As Chief Minister, she has made it clear she will not tolerate a differing view, much less dissent, within her party or government — or, indeed, far more troubling, in the State. If Mr. Dinesh Trivedi was unceremoniously sacked as Union Railway Minister for not toeing her line on the Union Railway budget, Damayanti Sen, the feisty, young Joint Commissioner of Police, Kolkata, who cracked the Park Street rape case, was shunted out to an obscure job for proving Ms Banerjee wrong: her first response to the rape charge and, indeed, news of infant cradle deaths, was that they had been “manufactured to malign her government.”
Newspaper issue
Now that intolerance has spread to the wider world: last month, government libraries were told to purchase only eight newspapers — those taken off the list were those critical of her actions and policies, as they prevented “freethinking” among readers. In future, she said, she might even ask people to stop buying certain newspapers “because a conspiracy is going on against us.” The newspapers that offended her included the top-selling Ananda Bazaar Patrika,The Telegraph and Bartaman: interestingly, Bartaman, whose strident anti-Left stance played a leading role in bringing the Trinamool to power, is now running stories highly critical of Ms Banerjee. Later, under pressure, five newspapers — a Nepali daily, two Bengali dailies, and The Times of India — were restored to the “government” list. An embarrassed Library Services Minister Abdul Karim Chowdhary said the government had not imposed censorship or banned the big papers, it only wished to promote small newspapers.
But to the “freethinking” reading public, it is more than apparent that those that made the cut in the first list were all pro-government: one such Bengali newspaper is owned by a Trinamool Rajya Sabha MP, whose associate editor, Kunal Ghosh, is among the three journalists recently elected to the upper house of Parliament on the party ticket. For Ms Banerjee, the switch from goddess-status to a daily scrutiny of her actions has been a rude shock, as all through her opposition years, she depended heavily on media support. Today, it's well-known in Kolkata's political circles that she looks to a chosen group of journalists, including the new Rajya Sabha MPs, rather than her political colleagues, for advice on all issues.

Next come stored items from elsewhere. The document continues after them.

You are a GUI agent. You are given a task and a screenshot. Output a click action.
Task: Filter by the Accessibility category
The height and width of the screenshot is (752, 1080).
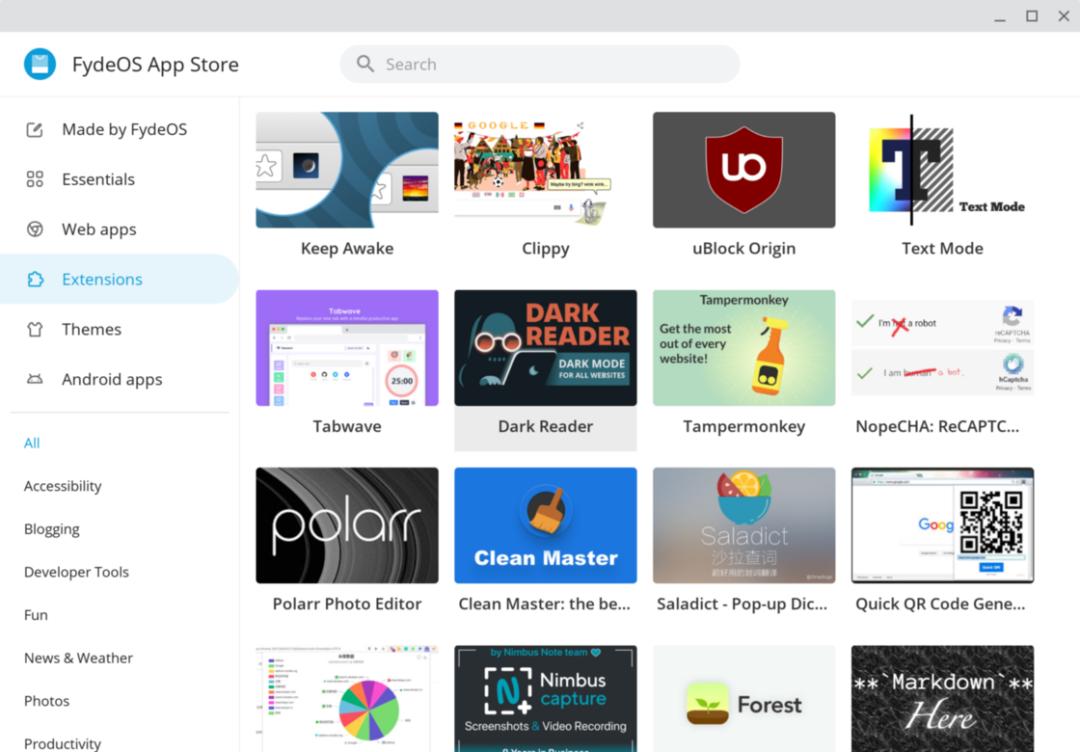[63, 486]
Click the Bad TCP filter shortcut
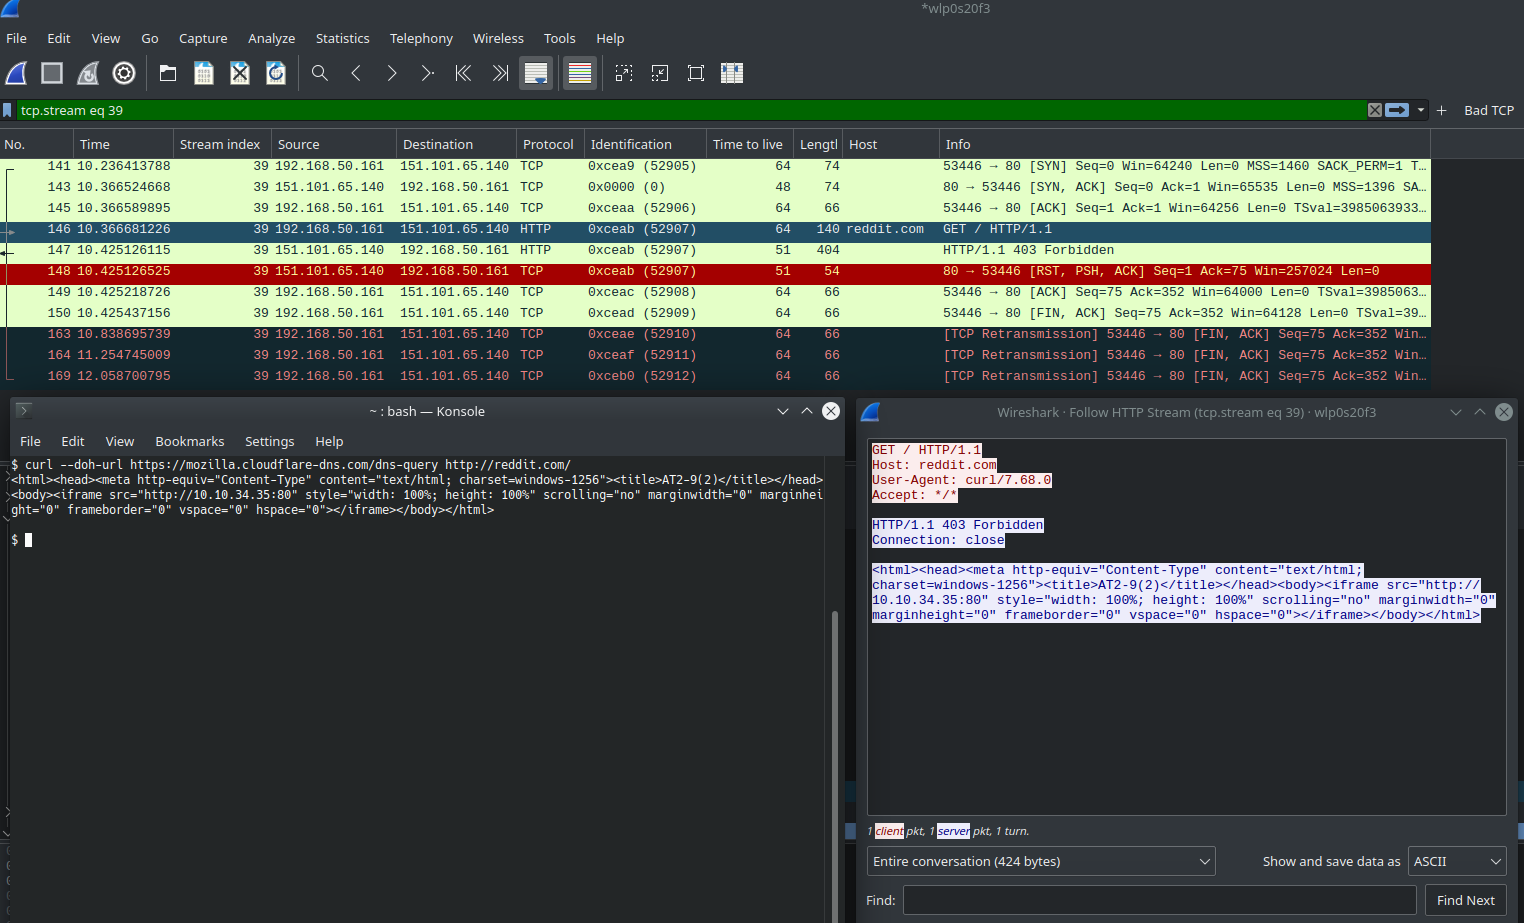This screenshot has width=1524, height=923. 1489,110
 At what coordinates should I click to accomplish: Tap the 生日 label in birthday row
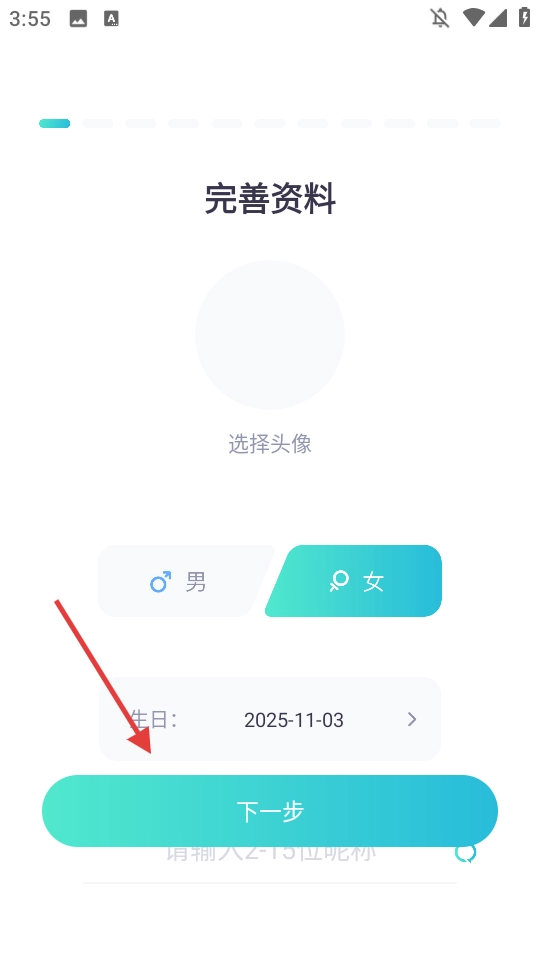click(x=153, y=719)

Unfortunately, for her, some of these “advisers” are now coming under the scanner as one of them works for a chain of media outfits backed by a chit fund, the subject of an ongoing controversy. Last September, Trinamool MP Somen Mitra wrote to Dr. Singh, urging action against chit funds channelling money into real estate, film production, the hotel business — and the media. He also alleged that these chit funds were prospering, thanks to political patronage, with some owners even in Parliament. Last month, Congress MP A.H. Khan Chowdhury wrote a similar letter to Dr. Singh, asking for an investigation into the activities of these chit funds. Indeed, the link between hot money and media organisations backing Ms Banerjee's government is now an open secret in Kolkata.
In the dying days of the Left Front government in West Bengal, the CPI (M)'sharmad sena, or goon squads rampaging through its villages, came to symbolise its 34 years. Today, those goon squads have switched political allegiance to her Trinamool. If the violence continues unabated — with the Left now at the receiving end — intolerance of any criticism of the new government has added a fresh dimension to the State's politics. “Harmad theke unmad (from unmitigated violence to untempered madness”) is the despairing phrase most used on Kolkata's streets to describe the prevailing situation in Bengal.
The middle class that turned the tide of public opinion in the Trinamool's favour is angry.
Writer Mahasweta Devi, among those who had backed Ms Banerjee, recently said: “Dictatorship has never worked. It has neither worked in Hitler's Germany nor did it work in Mussolini's Italy.” Ms Banerjee needs to heed those words: for even if her popularity is still intact in rural Bengal, recent events represent the thin end of the wedge.